Writing a novel is a lot like playing around with destiny. The author decides the fate of his or her (or its) characters. The flow from Chapter One: The Apple Tree Blossomed till Chapter Thousand: He died…The End has all been predestined and John, Gina and Mr. Louis never really had a choice. A writer’s Plot has to concentrate on laying the foundation and the subsequent steps needed for Harald the Alien to realize the significance of the novel and his importance in cutting the right-coloured wire one second before his side wins. The plot + the events + character choices + some funny stuff = fulfilling literary Destiny.

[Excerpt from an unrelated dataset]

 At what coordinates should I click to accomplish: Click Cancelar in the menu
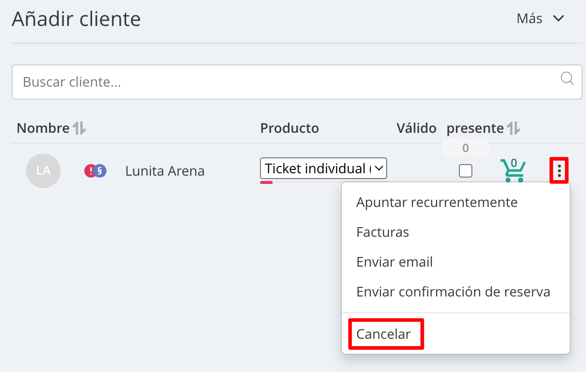pyautogui.click(x=383, y=334)
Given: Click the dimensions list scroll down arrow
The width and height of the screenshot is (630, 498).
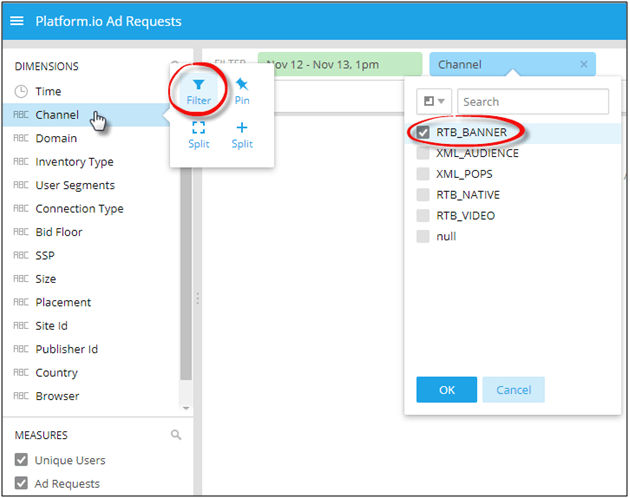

However, once in awhile, something magical happens and authors have to rethink a pre-chosen course because their characters simply turn around and say, “I don’t think so.” (Insert head wiggle, Attitude and Z shaped, three point finger snaps here). This has happened to me in the past and I have to say I was thrilled. It’s nice to know that even in a world of your own making you can’t always control everything (and you still make Susan say LOL although you know she loathes it).

I believe in God so I pretty much hope that He’s got it all planned out up there. It might be either the incompetence to accept full responsibility or just sheer laziness but I like the idea of Him leading me toward fulfilling something—the reason why He put me here in the first place. I find it easier to accept many things if I know that nothing happens by chance. If I’m called a well-trained house pet just because I trust and believe in someOne greater, so be it. As long as I’m well fed and have pedigree hair, I’ll just lie in the sun and get my belly rubbed if you don’t mind.